Bottom line: HINTS is a difficult exam to perform in the ED where as ABCD2 is much easier to generalize. It would be more appropriate to use the inclusion criteria for high risk pt for admission along with a multitude of differing factors. This study was performed by highly trained specialist and not ED physicians making it less applicable to our environment.
JC Question: Suppose you are unsure if your patient presenting with AVS has had a stroke, so you assign them a 50% probability of stroke. Using the positive and negative LRs in table 4, calculate the posttest probabilities for positive and negative results for ABCD2 and HINTS. Which test seems more clinically useful? Do these numbers still apply if stroke is much more common (prevalent) in Jacksonville than in Peoria?

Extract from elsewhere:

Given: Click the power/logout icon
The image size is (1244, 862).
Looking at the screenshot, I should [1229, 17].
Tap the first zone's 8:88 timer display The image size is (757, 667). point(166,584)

In general, likelihood ratios give us a way of estimating the usefulness of a test in identifying a disease based on a pretest probability of the disease being present. An LR = 1 means pre- and post-test probabilities are identical. LR ≥ 10 or ≤ 0.1 are typically the most useful. LRs require a calculation, which can make them awkward to use clinically. However, they provide predictions of disease likelihood independent of disease prevalence.

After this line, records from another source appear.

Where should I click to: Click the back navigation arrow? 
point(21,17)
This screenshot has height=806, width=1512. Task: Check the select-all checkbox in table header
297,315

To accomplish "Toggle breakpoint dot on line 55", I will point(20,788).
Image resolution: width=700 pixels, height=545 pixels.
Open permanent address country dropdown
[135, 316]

You can use a nomogram or online calculator (like https://www.easycalculation.com/statistics/post-test-probability.php) to figure out the post-test probabilities of the disease. If ABCD2 is at least 4, the likelihood of stroke being present is 62%. If ABCD2 is less than 4, the probability of stroke falls to 39%. If the patient had a positive HINTS evaluation, the likelihood of stroke being present is 86%. If HINTS was negative, the post test probability of stroke is 4%. A positive HINTS increases the probability of stroke more than ABCD2 ≥ 4, and a negative HINTS more reliably rules out stroke than ABCD2 <4, so the HINTS test seems much more useful clinically.